Hypothesis 1: The initiation of HSR is conducive to the optimization of energy consumption structure.

Hypothesis 2: The optimization effect of HSR on energy structure mainly depends on technical innovation and industrial structure.

Research design

Empirical model

To comprehend the influence of HSR expansion on energy structure, we employed the DID and DDD model to investigate the underlying nexus between HSR and the adjustment of coal consumption and fuel oil consumption. The benchmark regression model is shown as follows.

$$Y_{it} = \beta HSR_{it} + \kappa treat_i \times t + \lambda \,{\sum} {X_{it} + \alpha + \gamma {{{\mathrm{ + }}}}\theta + \varepsilon _{it}}$$
(1)

where i and t describes the enterprise and the year. Y is the energy consumption of the enterprise. HSR is a dummy variable of whether the there is a high-speed railway in the place where the enterprise is located. Xit represents control variables. α indicates the city fixed effects, γ is year fixed effects, θ represents firm fixed effects, and εit represents random disturbance terms.

Additionally, to explore the heterogeneity of the HSR operation effect, we introduced the DDD model by incorporating the eci and its interaction with HSR into the baseline model. This approach is contributed to a more comprehensive identification of the “net impact” of the energy consumption restructuring associated with the HSR opening policy, thereby enhancing the reliability of the evaluation conclusion from the DID model.
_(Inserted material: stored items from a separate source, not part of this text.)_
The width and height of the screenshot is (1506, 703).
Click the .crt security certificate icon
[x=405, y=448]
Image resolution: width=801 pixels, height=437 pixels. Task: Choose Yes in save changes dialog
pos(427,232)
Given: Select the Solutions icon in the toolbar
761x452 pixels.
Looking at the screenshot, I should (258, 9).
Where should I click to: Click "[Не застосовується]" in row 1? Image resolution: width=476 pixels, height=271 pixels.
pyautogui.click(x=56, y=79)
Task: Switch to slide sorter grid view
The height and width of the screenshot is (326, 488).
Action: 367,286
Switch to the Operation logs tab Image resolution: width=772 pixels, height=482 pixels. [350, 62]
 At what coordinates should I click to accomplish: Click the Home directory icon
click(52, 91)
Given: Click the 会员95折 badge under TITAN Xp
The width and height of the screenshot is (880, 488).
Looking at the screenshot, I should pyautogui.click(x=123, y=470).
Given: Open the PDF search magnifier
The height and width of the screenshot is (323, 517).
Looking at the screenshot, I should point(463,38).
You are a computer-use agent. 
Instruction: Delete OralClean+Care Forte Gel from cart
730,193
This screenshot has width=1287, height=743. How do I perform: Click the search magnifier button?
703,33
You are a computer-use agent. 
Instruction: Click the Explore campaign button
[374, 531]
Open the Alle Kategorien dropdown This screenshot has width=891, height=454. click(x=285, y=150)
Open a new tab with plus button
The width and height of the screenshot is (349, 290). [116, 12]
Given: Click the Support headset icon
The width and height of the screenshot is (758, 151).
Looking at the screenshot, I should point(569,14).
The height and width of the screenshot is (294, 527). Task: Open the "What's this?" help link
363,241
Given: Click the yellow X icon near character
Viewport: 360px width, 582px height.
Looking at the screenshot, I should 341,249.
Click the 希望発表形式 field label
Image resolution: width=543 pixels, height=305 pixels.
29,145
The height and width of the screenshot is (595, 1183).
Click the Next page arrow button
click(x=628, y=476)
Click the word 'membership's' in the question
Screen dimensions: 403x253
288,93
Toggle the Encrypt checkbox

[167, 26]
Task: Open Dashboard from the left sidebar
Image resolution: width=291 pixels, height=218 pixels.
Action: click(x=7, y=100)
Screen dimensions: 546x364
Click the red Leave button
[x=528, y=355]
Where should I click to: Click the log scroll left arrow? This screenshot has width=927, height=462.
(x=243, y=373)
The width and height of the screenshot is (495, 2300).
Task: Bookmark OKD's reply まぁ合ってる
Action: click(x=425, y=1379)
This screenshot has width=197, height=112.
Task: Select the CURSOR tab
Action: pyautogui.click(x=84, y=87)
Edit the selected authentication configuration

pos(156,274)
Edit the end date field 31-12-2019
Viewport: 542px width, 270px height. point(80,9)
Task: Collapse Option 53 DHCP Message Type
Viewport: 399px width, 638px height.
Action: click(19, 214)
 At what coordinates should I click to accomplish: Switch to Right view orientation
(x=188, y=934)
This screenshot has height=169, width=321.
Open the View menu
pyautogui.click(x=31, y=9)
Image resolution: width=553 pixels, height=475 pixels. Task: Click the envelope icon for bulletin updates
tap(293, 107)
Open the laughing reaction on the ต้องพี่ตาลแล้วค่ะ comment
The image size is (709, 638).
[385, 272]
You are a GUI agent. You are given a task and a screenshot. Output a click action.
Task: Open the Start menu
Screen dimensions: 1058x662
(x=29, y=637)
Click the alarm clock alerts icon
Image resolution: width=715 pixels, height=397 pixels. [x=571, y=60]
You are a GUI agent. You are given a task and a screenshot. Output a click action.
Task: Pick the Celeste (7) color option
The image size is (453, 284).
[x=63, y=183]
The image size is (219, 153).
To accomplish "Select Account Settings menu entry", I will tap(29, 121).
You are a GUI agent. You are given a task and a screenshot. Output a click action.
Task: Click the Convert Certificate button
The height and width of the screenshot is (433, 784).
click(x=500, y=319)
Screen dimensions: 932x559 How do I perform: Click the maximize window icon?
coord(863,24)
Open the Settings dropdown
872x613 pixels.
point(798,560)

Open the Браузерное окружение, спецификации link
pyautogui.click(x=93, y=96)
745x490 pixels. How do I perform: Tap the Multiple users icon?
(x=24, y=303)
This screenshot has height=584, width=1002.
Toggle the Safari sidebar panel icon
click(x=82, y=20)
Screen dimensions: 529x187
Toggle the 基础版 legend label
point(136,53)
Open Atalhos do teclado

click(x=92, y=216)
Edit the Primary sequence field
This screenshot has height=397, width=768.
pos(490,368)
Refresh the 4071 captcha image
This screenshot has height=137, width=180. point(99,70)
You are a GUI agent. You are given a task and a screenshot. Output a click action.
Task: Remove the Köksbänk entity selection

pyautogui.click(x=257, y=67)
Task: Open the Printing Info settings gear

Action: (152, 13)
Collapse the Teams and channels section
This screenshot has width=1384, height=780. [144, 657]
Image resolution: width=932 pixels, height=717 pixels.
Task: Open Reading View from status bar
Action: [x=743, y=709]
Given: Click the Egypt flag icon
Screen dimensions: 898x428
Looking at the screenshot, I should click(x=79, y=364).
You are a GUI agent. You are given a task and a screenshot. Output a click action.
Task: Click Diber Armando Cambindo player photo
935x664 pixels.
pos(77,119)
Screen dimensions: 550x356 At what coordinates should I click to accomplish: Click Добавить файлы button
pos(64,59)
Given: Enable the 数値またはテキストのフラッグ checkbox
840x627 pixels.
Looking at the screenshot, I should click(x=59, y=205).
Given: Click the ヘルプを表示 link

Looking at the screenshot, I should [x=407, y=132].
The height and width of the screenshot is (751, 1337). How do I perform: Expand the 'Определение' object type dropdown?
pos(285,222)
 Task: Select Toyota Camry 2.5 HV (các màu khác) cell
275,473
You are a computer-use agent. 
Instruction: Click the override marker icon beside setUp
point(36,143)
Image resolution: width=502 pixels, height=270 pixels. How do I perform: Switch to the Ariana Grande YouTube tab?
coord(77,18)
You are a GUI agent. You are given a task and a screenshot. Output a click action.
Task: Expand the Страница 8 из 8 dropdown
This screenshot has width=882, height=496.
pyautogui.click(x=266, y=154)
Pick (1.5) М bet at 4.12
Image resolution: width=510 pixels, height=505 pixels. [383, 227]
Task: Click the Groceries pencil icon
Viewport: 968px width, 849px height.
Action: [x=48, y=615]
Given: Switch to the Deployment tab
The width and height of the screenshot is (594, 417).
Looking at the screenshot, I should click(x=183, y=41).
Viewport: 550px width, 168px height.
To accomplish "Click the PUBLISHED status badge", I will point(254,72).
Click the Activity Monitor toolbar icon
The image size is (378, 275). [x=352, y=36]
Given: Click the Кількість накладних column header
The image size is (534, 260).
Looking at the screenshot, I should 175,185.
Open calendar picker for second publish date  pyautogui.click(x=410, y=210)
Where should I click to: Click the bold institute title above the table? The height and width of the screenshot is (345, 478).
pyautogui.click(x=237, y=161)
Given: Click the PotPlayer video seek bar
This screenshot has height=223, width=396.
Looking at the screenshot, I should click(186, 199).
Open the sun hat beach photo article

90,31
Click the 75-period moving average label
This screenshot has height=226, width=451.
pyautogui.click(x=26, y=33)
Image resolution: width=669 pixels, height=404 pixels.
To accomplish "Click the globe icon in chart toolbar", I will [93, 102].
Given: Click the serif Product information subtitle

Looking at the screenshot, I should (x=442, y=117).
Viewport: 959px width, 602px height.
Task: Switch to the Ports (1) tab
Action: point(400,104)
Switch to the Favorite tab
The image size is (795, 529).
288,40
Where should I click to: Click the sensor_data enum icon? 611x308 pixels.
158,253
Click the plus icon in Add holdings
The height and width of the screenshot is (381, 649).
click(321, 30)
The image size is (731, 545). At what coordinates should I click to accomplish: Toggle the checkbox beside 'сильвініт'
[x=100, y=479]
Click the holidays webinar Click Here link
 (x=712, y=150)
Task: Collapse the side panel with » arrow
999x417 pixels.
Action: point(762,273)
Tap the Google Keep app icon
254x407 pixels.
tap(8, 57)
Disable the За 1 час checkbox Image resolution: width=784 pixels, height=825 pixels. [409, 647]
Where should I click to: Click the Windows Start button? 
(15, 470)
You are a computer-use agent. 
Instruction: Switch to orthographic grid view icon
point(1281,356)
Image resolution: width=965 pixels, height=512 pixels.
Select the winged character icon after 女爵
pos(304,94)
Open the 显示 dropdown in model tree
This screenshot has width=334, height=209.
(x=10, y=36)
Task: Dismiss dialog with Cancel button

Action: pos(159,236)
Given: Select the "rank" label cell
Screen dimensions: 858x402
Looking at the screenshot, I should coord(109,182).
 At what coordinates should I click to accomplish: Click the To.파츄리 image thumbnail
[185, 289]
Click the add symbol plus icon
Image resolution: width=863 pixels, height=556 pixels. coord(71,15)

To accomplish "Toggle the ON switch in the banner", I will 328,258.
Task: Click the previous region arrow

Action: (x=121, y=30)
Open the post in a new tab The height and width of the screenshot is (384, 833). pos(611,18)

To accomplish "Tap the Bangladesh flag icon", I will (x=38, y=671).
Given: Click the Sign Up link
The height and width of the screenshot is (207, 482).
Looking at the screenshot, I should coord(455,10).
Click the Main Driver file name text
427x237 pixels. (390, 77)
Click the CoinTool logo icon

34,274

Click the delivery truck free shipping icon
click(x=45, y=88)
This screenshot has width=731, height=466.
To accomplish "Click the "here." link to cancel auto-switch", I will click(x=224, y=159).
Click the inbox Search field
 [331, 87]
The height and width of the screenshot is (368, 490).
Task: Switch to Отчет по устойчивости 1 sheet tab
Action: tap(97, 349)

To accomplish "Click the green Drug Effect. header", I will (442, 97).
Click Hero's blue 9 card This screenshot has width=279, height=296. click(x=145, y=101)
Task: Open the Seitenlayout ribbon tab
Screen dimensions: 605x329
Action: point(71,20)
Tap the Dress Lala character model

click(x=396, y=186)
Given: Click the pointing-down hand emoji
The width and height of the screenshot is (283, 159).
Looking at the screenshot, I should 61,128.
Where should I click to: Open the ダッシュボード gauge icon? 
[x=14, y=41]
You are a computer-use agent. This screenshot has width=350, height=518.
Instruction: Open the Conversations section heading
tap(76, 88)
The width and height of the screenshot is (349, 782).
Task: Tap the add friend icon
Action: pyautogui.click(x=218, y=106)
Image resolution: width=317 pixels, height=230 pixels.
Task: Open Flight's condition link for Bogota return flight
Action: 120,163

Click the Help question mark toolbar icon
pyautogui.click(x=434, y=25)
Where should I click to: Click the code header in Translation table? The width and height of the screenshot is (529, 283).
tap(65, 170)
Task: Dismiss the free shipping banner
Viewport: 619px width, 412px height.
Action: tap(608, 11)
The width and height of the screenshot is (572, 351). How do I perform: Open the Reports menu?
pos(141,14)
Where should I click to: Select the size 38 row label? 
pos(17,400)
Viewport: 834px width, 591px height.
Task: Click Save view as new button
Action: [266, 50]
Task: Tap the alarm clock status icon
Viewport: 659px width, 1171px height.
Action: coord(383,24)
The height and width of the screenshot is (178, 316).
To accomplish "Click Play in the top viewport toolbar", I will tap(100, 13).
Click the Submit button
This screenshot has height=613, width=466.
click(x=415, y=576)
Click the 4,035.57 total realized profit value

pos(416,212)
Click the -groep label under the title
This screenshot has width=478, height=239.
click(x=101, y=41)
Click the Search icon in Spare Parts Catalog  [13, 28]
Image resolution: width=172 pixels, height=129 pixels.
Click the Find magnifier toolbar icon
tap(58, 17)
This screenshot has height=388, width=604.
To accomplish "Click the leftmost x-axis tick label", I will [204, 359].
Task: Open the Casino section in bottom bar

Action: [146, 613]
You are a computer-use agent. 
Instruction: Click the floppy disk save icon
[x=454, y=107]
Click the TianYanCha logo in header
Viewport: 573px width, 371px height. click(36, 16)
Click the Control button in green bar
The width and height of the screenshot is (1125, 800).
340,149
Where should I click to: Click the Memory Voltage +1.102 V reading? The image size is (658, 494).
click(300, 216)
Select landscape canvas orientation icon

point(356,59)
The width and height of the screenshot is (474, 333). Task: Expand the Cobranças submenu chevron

$$\begin{array}{c}Y_{it} = \beta _1HSR_{it} \times group + \beta _2HSR_{it} + \beta _3time \times group + \beta _4treat \times group\\ + \,\lambda {\sum} {X_{it} + \alpha + \gamma + \theta + \varepsilon _{it}} \end{array}$$
(2)

where group is a grouping dummy variable that describes whether the firm is a high-energy-consuming enterprise (eci), a technology-intensive enterprise (tech), a labor-intensive enterprise (labor), a capital-intensive enterprise (cap), whether the firm is located in a small or medium-sized city (city), and whether the firm has produced a new product (np). All the above variables are dummy variables. Where eci takes 1 if the enterprise is a high-energy consumption enterprise, and 0 otherwise; tech takes 1 if the enterprise is technology-intensive, and 0 otherwise; labor takes 1 if the enterprise is labor intensive, and 0 otherwise; cap takes 1 if the enterprise is capital intensive, and 0 otherwise; np takes 1 if the enterprise has produced new products, and 0 otherwise; if the firm is located in a small or medium-sized city, then city takes 1, otherwise it takes 0. time takes 1 in the year when the city implement the HSR and the year after, otherwise it takes 0; treat takes 1 when the city opened the HSR between 2003 and 2012, otherwise it takes 0. Meanings of other variables refer to the Eq. (1).

Data and variables

Data source

Our data were mainly collected from dual sources, including macro dataset and micro dataset. Firstly, the data related to HSR is based on macro level, which is derived from the China Railway Yearbook and the 12306 official websites. Secondly, the data related to the firm-level characteristics are sourced from the China Industrial Enterprise Database and the Corporate Green Development Database. This includes a range of control variables and mechanism variables. Besides, we use the business code, business name, postal code and location information to match those two databases. The sample time span is from 2003 to 2012, and the number of matching samples is 477,568 observations.

Explained variable

Generally, energy consumption is commonly regarded as a direct source of environmental pollution. Zhang et al. (2013) highlighted that the dominance of coal in the energy consumption structure has created a steadfast demand for energy in support of China’s economic growth, consequently amplifying CO2 emissions. Therefore, we introduced the consumption of fuel oil and fuel coal as the explained variables in this paper and the data are logarithmically processed.

Core explanatory variable

The status of whether HSR is open is defined as 1 for cities in the year of HSR opening and subsequent years. According to China’s official 2010 National Economic and Social Development Statistics Report, there is six highly energy-consuming trade. Set eci as a dummy variable that is 1 for highly energy-consuming trade and 0 otherwise. Interact this variable with whether the HSR is open or not (HSR_highcar).

Control variables

On the basis of the literature of Zhou et al. (2020) and Chai et al. (2022), this paper introduces nine control variables into baseline regression: enterprise age (X1); enterprise scale (X2) is calculated by the natural logarithm of total assets; practitioner scale (X3) is described by the company’s staff number in logarithmic form; liquid liability (X4) is the share of total non-liquidity liabilities to total assets; liquidity index (X5) is described by the share of current debts to current assets; solvency index (X6) is calculated by the ratio of debt to asset; financial costs (X7) is calculated by the proportion of interest expense to debt; general and administrative expenses (X8) equals the proportion of administrative expenses to total profit; enterprise profitability (X9) is calculated by the share of the sales profit to sales revenue. The statistical description of variables can be found in Table A in Appendix A.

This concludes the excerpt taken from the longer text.